Eros and its officials had approached the tribunal against an interim order passed by the Securities and Exchange Board of India (Sebi) on June 22.
In its order, the tribunal said the investigation prima facie revealed “siphoning of funds to various entities of the appellant company which cannot be lost sight of and in the absence of any cogent reply being given, we also find that some of the content advance entities being not existent also leads to a presumption of diversion of funds in the form of content advance and trade receivable”.
Sebi, on June 22, had barred media and entertainment firm Eros International Media, Lulla and Dwivedi from the securities markets in a case pertaining to the possible diversion of funds.

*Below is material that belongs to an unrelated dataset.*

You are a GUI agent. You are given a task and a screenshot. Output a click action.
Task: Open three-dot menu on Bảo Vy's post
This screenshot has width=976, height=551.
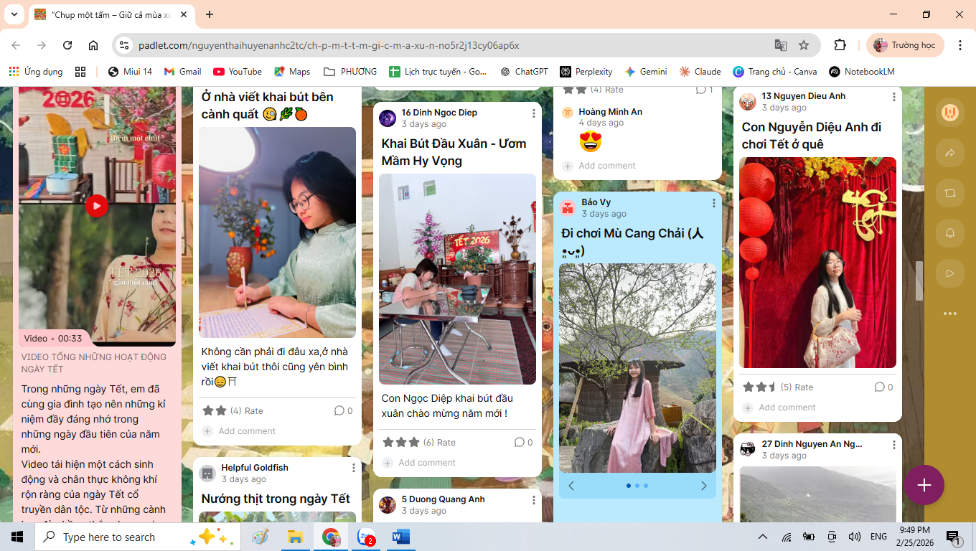[x=713, y=203]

In addition, Lulla and Dwivedi were prohibited from holding the position of a director or key managerial personnel in any listed company, including Eros International or its subsidiaries, until further orders.
Apart from Eros International and its two senior executives, the two promoter entities — Eros Worldwide FZ LLC and Eros Digital Private Ltd — were also restrained by the markets regulator.
In its order, Sebi, prima facie, had found that the books of accounts of the company have been overstated and do not present a true and fair picture of its financial health. “The transactions between the content advance entities and the trade receivable entities, raise the possibility that Eros International was circulating funds whereby amounts transferred as content advances were subsequently recognised as revenue by routing it through trade receivables entities,” Sebi had said.
The regulator had also noted that the company was still advancing funds to entities that have been potentially involved in siphoning off funds to entities related to the promoters.